TASK OBJECTIVE →
Repeat the lines of the records exactly as they appear, starting with the line containing "Given: Click the crown in the bonus reel" and ending with the line containing "will tap(259, 126).", both included.

[Text and item location entries]
+--

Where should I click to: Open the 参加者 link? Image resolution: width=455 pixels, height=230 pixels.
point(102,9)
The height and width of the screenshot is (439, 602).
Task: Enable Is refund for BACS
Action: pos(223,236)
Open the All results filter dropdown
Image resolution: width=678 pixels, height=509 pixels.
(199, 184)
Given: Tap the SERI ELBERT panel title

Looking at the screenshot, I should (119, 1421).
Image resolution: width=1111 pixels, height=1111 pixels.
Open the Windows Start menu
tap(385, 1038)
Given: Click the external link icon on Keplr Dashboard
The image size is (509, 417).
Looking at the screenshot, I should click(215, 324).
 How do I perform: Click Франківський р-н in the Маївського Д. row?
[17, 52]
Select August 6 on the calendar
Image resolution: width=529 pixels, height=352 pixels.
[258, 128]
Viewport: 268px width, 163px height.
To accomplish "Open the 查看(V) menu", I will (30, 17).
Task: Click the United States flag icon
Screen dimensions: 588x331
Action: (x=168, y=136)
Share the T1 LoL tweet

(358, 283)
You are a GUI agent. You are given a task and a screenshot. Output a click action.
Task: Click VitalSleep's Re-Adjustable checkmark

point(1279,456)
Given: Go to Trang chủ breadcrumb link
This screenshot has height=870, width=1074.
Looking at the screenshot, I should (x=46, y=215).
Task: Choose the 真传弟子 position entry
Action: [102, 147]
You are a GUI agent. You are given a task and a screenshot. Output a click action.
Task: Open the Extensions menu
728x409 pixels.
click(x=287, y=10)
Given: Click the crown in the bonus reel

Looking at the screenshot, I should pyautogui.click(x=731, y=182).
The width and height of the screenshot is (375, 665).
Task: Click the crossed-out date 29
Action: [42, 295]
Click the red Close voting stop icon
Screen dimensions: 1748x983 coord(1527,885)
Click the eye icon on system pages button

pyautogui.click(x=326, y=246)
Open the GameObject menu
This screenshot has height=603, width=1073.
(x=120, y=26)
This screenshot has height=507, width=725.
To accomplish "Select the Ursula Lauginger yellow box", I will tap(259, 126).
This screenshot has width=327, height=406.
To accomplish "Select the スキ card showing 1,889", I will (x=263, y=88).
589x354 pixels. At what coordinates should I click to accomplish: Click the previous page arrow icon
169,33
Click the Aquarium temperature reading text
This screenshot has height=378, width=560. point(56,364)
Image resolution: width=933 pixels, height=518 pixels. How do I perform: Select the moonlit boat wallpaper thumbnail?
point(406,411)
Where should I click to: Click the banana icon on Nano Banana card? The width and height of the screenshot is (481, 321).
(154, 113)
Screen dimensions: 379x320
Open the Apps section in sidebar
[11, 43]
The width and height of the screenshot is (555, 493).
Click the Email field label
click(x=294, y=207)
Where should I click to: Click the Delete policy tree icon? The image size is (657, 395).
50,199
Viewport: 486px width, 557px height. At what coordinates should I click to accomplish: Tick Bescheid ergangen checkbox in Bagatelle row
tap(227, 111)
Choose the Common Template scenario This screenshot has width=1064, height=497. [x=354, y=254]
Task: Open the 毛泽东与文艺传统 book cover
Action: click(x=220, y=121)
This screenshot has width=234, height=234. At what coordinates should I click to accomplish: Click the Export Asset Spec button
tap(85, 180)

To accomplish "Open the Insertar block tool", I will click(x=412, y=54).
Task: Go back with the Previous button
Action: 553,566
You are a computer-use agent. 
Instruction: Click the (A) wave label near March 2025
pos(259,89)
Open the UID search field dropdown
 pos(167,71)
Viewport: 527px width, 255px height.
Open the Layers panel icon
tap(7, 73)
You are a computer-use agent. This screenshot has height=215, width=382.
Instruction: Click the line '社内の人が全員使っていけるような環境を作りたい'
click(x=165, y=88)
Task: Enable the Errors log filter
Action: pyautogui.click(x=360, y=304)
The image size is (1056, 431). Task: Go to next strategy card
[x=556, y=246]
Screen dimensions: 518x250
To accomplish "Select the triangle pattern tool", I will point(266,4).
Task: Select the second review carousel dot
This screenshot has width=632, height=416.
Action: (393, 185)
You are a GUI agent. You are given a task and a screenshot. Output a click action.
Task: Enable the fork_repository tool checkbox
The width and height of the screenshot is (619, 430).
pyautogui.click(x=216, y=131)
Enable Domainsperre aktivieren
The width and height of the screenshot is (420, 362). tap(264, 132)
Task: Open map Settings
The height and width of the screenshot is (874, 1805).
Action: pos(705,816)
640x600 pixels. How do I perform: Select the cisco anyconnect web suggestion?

+--

RESPONSE FOR THIS EXERCISE →
Given: Click the crown in the bonus reel

Looking at the screenshot, I should pyautogui.click(x=731, y=182).
The width and height of the screenshot is (375, 665).
Task: Click the crossed-out date 29
Action: [42, 295]
Click the red Close voting stop icon
Screen dimensions: 1748x983 coord(1527,885)
Click the eye icon on system pages button

pyautogui.click(x=326, y=246)
Open the GameObject menu
This screenshot has height=603, width=1073.
(x=120, y=26)
This screenshot has height=507, width=725.
To accomplish "Select the Ursula Lauginger yellow box", I will tap(259, 126).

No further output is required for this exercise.